[DATA FOR THIS TASK — start]
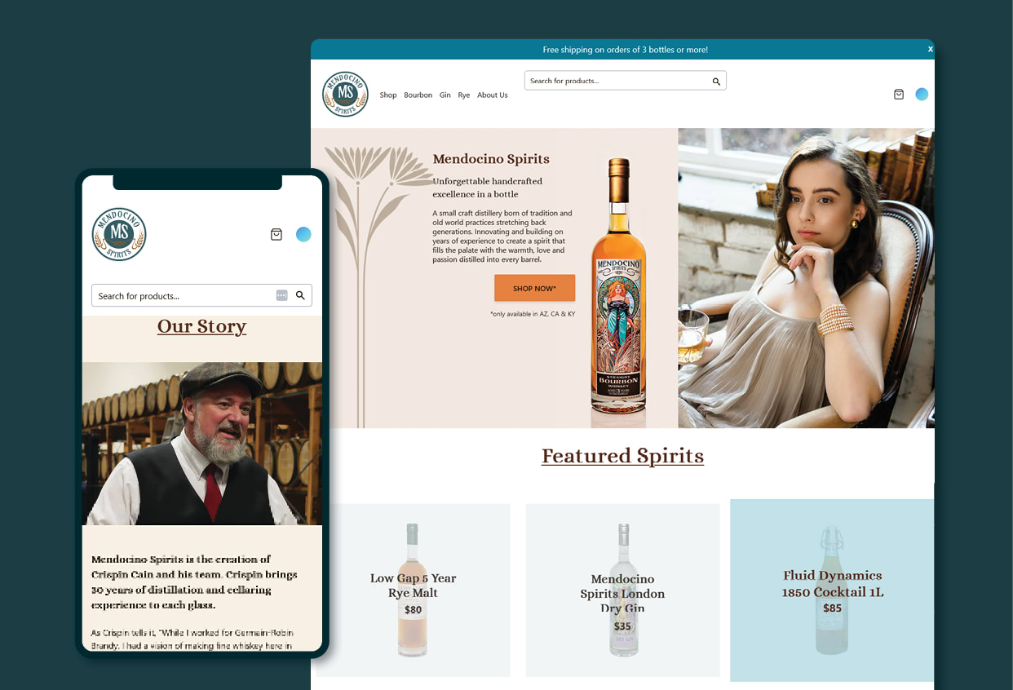
Task: Click the ellipsis icon inside mobile search field
Action: [281, 295]
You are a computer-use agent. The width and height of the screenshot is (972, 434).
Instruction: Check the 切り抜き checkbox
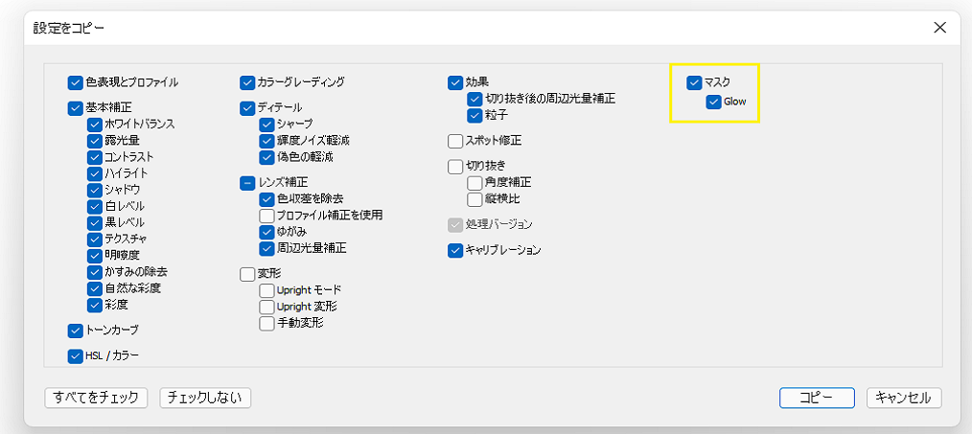tap(455, 166)
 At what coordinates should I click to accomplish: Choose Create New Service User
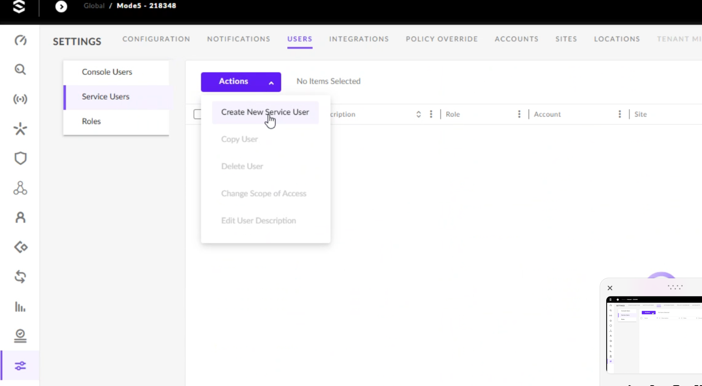coord(265,112)
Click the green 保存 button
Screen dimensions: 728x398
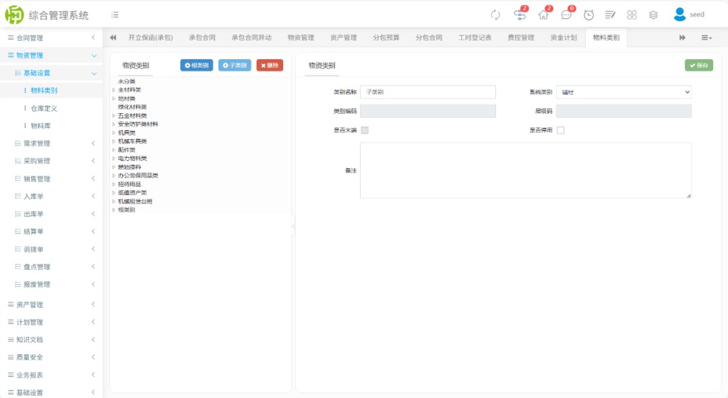pos(698,65)
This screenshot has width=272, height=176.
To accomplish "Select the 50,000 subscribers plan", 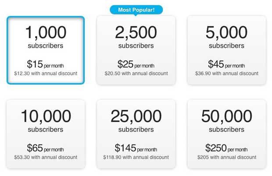I will coord(226,134).
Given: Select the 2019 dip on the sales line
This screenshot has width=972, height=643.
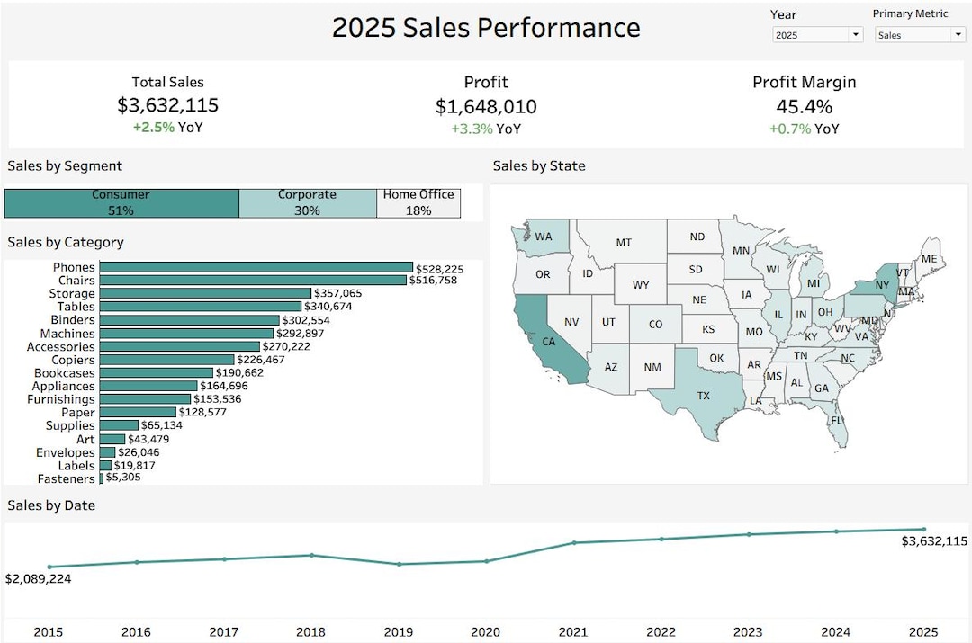Looking at the screenshot, I should [x=398, y=564].
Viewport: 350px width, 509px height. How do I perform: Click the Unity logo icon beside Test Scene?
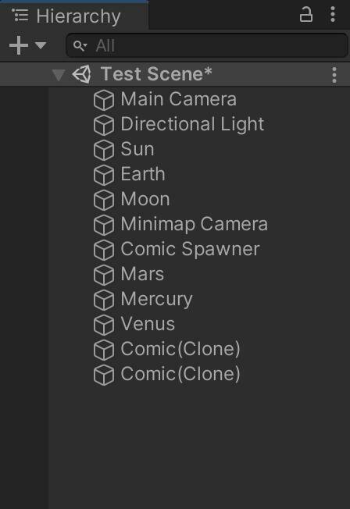81,74
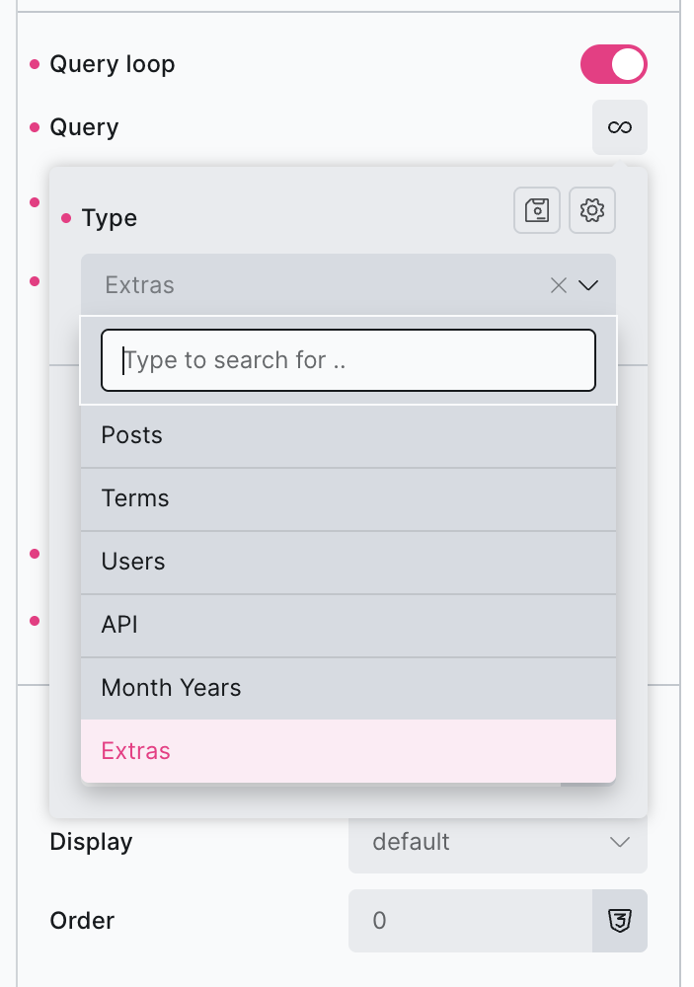Click the pink dot next to Type
Image resolution: width=694 pixels, height=987 pixels.
coord(66,218)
[DATA FOR THIS TASK — finish]
YOUR INSTRUCTIONS
Only the lines from the one containing "Given: Select the 2019 dip on the sales line" through the final line of the material should appear in the answer, copied exactly and without any picture.

OUTPUT FOR THIS EXERCISE
Given: Select the 2019 dip on the sales line
This screenshot has width=972, height=643.
Looking at the screenshot, I should [x=398, y=564].
Viewport: 350px width, 509px height. How do I perform: Click the Unity logo icon beside Test Scene?
81,74
Click the pink dot next to Type
Image resolution: width=694 pixels, height=987 pixels.
coord(66,218)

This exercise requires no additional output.